# Chain in a tube

1. Mar 16, 2008

### nicksauce

1. The problem statement, all variables and given/known data
A uniform chain of length L and mass M is constrained to move in a frictionless tube. Initially a fraction (1-f0) of the chain rests in a horizontal section of the tube. The remaining fraction f rests in a section of the tube that is inclined downward from the horizontal at an angle theta. At t = 0, the chain is released and begins to slide down the tube. Find the time for the remainder of the chain to pass through the horizontal section of the tube.

2. Relevant equations
Lagrange equation

3. The attempt at a solution
We want to characterize the system completely by the parameter f.

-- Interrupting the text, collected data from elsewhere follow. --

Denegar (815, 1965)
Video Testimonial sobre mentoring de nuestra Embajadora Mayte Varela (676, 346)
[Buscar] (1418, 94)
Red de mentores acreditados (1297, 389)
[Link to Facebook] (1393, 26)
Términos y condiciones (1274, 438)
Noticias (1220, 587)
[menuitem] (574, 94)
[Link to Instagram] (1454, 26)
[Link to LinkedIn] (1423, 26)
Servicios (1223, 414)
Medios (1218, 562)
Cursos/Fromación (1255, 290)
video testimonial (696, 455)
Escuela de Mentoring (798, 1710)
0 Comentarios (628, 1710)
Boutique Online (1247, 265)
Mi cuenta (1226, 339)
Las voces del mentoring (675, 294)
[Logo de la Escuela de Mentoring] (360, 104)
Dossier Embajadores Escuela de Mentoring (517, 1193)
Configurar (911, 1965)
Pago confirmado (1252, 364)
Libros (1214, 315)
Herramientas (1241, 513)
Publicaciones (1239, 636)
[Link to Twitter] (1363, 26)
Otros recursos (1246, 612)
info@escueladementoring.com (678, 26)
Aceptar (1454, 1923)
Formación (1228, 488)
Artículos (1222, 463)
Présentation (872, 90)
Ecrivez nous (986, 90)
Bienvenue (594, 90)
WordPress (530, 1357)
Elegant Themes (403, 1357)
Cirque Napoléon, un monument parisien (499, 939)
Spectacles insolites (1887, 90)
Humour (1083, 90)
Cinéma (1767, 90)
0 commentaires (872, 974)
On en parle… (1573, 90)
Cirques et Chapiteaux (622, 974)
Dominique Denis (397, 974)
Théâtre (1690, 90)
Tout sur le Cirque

$$T = \frac{1}{2}M\dot{l}^2$$
where l = f * L
$$T = \frac{1}{2}ML^2\dot{f}^2$$

$$V = -\int{mg dh}$$
where m = f * M
$$V = -\int{mfg\sin{\theta}dl}$$
$$V = -\int{mfg\sin{\theta}Ldf}$$
$$V = \frac{-Mgsin{\theta}Lf^2}{2}$$

Note we take the horizontal part of the chain to be at a gravitational potential of 0, thus it does not contribute.

$$L = T - V = \frac{1}{2}M\dot{f}^2L^2 + \frac{1}{2}Mg\sin{\theta}Lf^2$$

Then I can plug into the Lagrange equation and solve. Does this solution seem to be correct? If I am not mistaken this Lagrangian gives trigonometric functions as the solution, which seems somewhat odd for this problem.

Last edited: Mar 16, 2008
2. Mar 16, 2008

### tiny-tim

… negative: trigonometric … positive: exponential

Hi nicksauce!

For negative parameter, it's trigonometric, for positive parameter it's exponential …

which btw agrees with the T + V = 0 method (I take it you're not allowed to use that in this question?).

3. Mar 6, 2011

### mathman44

Hi! I got the same equation for L. Solving for the equation of motion I get

$$f(t)'' - f(t)*c^2 = 0$$

which has as a solution

$$f(t) = c_1 * e^{c*t} + c_2 * e^{-c*t}$$

where c is a constant. This doesn't seem right, since I have to solve f(t)=1, but I don't know c1 or c2. Help plz? :s

Last edited: Mar 6, 2011
4. Mar 7, 2011

### tiny-tim

hi mathman44!

(try using the X2 and X2 icons just above the Reply box )

you can find c1 and c2 from the initial conditions

(usually they're given as f(0) = f'(0) = 0)

5. Mar 7, 2011

### mathman44

Thanks for the response tiny_tim!

I get f(0) = f_initial = c1 + c2. Also from f'(0)=0 I get that c1 = c2. Hence c1 = f_ini/2 = c2. But that doesn't work, I'm still unable to solve for "t" in the equation f(t)=1, I'm getting complex solutions. Help please! (could my solution to the ODE be incorrect? Doesn't the solution have to be an exponential since f is positive at all times?).

Last edited: Mar 7, 2011
6. Mar 7, 2011

### tiny-tim

hi mathman44!

in this case the initial condition is f(0) = f0

(or is it 1 - f0 ? )

7. Mar 7, 2011

### mathman44

Maybe this helps :s

"f" is definitely the proportion of the chain hanging on the incline!